魔導騎竜ドラグナー〟のサイドカー部分は一人乗りだ。そこが埋まってしまえば、当然、俺はモニカの真後ろに乗らなければならない。バイクの2ケツなんざ、そりゃもう密着するに決まってる。いくら幼馴染と言えど、流石にそれは不味かろう。

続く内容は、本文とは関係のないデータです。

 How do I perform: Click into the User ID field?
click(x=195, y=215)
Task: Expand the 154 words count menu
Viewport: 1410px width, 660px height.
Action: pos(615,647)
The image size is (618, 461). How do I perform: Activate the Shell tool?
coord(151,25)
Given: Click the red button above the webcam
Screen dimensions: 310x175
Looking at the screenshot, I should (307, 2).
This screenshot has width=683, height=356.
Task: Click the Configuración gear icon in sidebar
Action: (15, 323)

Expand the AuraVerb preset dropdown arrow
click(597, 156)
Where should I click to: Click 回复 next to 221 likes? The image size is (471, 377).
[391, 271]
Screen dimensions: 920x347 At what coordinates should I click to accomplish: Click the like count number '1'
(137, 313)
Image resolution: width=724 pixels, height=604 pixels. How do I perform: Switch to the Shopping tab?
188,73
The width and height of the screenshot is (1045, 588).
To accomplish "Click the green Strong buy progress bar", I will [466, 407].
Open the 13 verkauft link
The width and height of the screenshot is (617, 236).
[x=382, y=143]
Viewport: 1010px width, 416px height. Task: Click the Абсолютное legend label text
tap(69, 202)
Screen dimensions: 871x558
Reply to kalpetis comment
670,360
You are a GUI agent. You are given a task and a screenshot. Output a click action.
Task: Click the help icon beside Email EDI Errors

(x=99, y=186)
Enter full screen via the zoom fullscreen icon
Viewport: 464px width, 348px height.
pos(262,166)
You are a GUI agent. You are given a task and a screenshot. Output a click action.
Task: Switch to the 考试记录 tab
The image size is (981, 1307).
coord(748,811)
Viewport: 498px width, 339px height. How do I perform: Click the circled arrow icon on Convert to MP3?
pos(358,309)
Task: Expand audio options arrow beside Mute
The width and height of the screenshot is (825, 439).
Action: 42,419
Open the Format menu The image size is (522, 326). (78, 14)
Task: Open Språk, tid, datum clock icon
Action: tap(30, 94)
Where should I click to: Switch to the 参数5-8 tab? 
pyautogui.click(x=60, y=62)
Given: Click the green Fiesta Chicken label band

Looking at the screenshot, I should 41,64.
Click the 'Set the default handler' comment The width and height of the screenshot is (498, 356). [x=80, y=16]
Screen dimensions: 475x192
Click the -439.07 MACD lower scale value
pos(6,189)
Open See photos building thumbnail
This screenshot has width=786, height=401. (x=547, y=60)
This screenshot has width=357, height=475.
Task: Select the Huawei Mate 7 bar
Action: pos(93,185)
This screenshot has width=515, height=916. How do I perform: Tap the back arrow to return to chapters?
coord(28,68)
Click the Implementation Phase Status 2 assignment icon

「にょふふふっ! ケント殿、悪いですがこの補助席は一人用ですぞ!」


 この野郎。さては確信犯だな。ス〇夫みてぇな台詞吐きやがって。


「なぁ、モニカからも言ってやってくれ。流石に後ろに乗られるとお前も気まずいだろう?」

「べべ、べ、別に? そ、それくらい気にしないわよっ!」


 いや、めちゃくちゃ気にしてんじゃん。耳まで真っ赤じゃないか。

 まぁ、それでも良いってんなら乗るけどさ……。


「……わかったよ。でも後々、文句言うなよ?」

「い、言わないわよ! いいから早く乗りなさいよね」


 モニカに急かされ、俺は仕方無しに彼女が座るシートの後方へと跨った。

 彼女の髪が、顔のすぐそばにあって何かいい匂いがする。あーくそ、緊張するな。


「お、お触りは禁止だからね!」

「お前は俺を振り落として殺す気か……どこ掴めばいいんだよ」

「ベ、ベルトのところなら良いわよ! それ以外は禁止だから!」

「へいへい……」


 そんなラブコメ上等な会話を繰り広げつつ、目的地に向かって俺たちは走り出すのだった。


「にょほほほほ! アオハルですなぁ!」


 こいつ……。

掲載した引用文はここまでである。